With EditDataElement under our belt, its time to turn our thoughts to more of the editing/creating side of the system. Gary, Jason and I had a sit down thinking session this afternoon and came up with four things we need an API for:

  1. Given a SUT ID (or a SU ID from which we can find a SUT ID), what SUTs can be children? We need this in order to produce a drop down list of possible SUTs that can be added under an SU in a editor,
  2. Given a SUT ID, return an XML structure describing the data type groups and data types that can be under it. This is needed so that an editor can work out what should be in the form, what format it has, etc,
  3. Create an SU with a given SUT ID (and possibly use the same API for editing an SU with a given SU ID?). This needs to be told the parent SU ID and check that the requested SUT ID is a valid child, and also that the user has permission to create children. If everything is OK it generates a new SU of the given type and links it to the parent SU in structural_unit_link table. It then has to copy the ACLs from the parent SU to the new SU before returning the new SU ID.
  4. An API for managing ACLs. Needs to allow new ACL lines to be added and existing ones changed and/or deleted. We had a talk about how we envisage ACLs working and it seems to be OK as far as we can see: ACLs on new SUs will by default inherit from the parent SU so that the same people have the same rights (ie if you can view or edit a reading list, you’ll be able view or edit a book attached to it). Users can remove ACLs for groups of the same rank or lower than they are (so academics can’t remove the Sysadmin or Departmental Admin groups rights for example).

This evening a first cut at the first two of those has been knocked out. This should let Jason play with front end form ideas for the editors, even if he can’t actually create new SUs yet. Creating SUs shouldn’t be a big deal (its very similar to EditDataElement) but the ACL management API is going to have to be carefully thought out, especially if we might want to add new capabilities in the future (for example a “can_create_children” ACL, so that you can edit an existing SU but not add structure beneath it, and maybe a “can_delete” one as well so that Academics can allow research students to tweak typos in their lists but not add or remove items). Another suggestion from Gary was a “can_publish” ACL type so that only specified folk can authorise the publication/unpublication of an SU (and its children).

Talking of deleting, we also tweaked the structural_unit table today by added two new attributes: deleted and status. The deleted attribute indicates whether an SU has been, well, deleted. We don’t want to actually do a database delete as academics and librarians have in the past had “ID10T” moments and deleted stuff they shouldn’t, and getting it back from backups is a pain. By having a simple flag we can allow sysadmins to “undelete” easily – maybe with a periodic backend script that really deletes SUs that were flagged as deleted several months ago.

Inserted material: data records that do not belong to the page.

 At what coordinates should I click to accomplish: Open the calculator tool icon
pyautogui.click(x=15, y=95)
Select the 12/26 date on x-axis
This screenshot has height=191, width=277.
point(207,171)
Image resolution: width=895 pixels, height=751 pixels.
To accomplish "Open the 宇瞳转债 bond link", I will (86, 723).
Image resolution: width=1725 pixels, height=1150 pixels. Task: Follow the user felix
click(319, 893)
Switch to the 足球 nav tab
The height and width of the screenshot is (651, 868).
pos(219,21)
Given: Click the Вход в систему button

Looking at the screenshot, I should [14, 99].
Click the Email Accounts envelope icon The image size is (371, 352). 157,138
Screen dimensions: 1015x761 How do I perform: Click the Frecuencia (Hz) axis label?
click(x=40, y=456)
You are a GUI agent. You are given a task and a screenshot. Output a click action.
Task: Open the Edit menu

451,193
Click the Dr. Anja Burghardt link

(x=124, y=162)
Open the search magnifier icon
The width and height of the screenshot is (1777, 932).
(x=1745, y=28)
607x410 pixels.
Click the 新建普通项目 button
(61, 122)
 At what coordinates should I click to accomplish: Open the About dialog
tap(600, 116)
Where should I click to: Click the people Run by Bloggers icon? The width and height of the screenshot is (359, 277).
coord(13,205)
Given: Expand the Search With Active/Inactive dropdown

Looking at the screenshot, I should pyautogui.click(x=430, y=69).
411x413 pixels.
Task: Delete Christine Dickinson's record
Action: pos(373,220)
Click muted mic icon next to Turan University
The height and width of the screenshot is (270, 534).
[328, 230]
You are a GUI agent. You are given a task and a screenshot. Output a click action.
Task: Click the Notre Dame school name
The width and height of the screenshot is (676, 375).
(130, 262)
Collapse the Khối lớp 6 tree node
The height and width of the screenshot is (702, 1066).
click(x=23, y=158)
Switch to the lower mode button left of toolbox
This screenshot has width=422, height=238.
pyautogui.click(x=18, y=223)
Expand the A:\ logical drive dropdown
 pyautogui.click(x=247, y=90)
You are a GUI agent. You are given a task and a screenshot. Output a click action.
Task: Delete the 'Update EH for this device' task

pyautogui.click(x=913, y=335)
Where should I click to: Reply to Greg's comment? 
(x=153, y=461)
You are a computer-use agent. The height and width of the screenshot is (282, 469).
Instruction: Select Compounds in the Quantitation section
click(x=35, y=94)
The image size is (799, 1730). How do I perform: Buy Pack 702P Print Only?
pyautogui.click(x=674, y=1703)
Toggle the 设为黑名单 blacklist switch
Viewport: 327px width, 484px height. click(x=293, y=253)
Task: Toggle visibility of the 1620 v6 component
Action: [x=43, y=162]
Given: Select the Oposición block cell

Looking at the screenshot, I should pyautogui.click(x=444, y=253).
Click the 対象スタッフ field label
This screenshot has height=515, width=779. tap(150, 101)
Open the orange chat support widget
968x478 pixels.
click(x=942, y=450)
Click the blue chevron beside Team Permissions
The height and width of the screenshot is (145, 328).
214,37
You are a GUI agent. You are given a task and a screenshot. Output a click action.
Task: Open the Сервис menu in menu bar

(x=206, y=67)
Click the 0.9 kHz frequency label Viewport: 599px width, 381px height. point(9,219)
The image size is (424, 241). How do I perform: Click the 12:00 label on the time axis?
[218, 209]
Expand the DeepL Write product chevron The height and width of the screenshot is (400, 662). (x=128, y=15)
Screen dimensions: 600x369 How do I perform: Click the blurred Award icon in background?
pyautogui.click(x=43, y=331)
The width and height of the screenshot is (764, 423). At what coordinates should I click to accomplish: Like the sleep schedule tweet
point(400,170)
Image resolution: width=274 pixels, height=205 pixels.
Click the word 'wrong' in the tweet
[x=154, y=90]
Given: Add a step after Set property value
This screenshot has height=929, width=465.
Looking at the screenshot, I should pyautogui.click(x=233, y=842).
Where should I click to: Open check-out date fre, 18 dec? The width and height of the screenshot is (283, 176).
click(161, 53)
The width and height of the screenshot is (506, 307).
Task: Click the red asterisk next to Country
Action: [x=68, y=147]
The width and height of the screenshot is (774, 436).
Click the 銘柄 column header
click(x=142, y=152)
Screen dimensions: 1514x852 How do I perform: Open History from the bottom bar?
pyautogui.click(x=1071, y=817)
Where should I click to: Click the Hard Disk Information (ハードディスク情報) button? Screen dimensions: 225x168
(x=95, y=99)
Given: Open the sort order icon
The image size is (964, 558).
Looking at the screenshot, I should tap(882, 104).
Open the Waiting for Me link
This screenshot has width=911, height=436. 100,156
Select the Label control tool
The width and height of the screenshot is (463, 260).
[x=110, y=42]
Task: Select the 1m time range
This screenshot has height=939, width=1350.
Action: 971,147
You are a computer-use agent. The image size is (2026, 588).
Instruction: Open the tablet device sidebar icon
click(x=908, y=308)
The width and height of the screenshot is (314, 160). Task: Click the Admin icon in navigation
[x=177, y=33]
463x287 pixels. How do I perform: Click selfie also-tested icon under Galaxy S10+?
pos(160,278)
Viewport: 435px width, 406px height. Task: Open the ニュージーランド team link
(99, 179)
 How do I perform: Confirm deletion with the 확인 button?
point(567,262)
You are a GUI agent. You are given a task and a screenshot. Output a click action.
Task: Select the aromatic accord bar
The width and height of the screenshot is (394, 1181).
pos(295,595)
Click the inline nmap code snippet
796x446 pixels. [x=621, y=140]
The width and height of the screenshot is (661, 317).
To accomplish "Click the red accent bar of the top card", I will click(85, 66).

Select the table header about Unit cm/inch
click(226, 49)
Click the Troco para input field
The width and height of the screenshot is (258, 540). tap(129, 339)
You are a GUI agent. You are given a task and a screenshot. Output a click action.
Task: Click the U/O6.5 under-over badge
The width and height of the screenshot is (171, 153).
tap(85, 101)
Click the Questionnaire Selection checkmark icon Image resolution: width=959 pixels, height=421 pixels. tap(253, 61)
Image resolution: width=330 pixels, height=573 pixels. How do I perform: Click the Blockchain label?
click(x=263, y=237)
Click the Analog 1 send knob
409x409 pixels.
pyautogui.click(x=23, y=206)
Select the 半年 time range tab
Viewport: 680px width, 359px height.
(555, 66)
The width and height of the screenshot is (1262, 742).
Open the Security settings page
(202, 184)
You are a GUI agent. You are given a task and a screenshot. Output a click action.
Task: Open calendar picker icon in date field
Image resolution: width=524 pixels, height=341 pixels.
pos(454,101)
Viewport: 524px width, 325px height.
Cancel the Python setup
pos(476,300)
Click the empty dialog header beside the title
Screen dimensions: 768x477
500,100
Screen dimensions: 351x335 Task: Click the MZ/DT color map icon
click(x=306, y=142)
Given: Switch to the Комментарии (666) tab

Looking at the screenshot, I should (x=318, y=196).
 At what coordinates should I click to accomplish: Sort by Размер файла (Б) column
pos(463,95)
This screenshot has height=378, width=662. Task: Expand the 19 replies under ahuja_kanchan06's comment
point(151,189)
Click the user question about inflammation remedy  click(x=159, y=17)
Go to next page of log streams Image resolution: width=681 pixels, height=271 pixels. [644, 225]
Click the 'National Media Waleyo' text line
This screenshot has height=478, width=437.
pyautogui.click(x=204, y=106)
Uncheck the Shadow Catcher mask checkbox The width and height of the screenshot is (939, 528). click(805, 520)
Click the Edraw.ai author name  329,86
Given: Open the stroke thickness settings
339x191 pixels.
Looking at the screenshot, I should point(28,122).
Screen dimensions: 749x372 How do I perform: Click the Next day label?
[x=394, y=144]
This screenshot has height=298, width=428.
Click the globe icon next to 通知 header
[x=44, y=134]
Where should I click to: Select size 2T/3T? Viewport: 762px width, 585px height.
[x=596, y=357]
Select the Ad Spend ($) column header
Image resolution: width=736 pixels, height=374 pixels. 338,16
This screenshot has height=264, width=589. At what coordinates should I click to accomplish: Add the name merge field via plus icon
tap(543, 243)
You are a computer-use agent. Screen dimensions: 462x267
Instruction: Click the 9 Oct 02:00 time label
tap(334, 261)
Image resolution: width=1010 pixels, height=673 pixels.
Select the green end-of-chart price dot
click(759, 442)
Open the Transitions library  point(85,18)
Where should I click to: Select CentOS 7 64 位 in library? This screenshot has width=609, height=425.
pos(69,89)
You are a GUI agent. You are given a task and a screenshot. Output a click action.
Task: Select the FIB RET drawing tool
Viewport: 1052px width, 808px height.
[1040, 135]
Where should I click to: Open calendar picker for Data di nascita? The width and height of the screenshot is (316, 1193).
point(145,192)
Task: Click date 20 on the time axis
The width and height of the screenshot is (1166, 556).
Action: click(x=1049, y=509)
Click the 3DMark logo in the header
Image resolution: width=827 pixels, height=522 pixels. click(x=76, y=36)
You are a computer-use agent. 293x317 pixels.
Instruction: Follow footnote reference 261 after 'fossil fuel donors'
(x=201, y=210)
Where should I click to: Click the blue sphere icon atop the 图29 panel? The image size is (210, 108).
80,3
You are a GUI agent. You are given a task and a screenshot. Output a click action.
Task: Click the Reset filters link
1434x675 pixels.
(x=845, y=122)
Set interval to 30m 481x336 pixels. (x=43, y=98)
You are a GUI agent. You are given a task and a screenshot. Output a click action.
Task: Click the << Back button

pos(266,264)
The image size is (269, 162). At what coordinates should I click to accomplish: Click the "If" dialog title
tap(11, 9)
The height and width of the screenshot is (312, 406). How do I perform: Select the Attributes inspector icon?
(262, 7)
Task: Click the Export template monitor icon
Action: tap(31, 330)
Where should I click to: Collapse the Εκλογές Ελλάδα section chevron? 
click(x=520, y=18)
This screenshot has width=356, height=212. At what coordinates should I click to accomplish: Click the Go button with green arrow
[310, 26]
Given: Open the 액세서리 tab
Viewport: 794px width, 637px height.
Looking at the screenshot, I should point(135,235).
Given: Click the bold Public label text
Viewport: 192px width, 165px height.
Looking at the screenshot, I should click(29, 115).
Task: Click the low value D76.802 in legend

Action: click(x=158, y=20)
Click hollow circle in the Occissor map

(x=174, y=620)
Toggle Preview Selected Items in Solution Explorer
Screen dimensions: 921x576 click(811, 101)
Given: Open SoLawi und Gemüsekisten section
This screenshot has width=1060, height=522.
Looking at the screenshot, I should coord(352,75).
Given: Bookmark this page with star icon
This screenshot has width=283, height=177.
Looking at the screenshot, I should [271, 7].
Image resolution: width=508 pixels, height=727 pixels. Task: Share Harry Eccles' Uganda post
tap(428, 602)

The status attribute allows us to flag the publication status of the SU. By default this will start as “draft” and so we can ensure that student facing front ends don’t see it. When ready it can be changed to “published” which allows it to be viewed by guests normally (subject to ACLs of course). Lastly there is a “suppressed” status that is intended to allow published SUs to be temporarily unpublished – for example if a module is not running for one year but will need to reappear the next. Not entirely sure if the status attribute isn’t just replicating what we can do with ACLs though – I’ll need to chew that one over with the lads.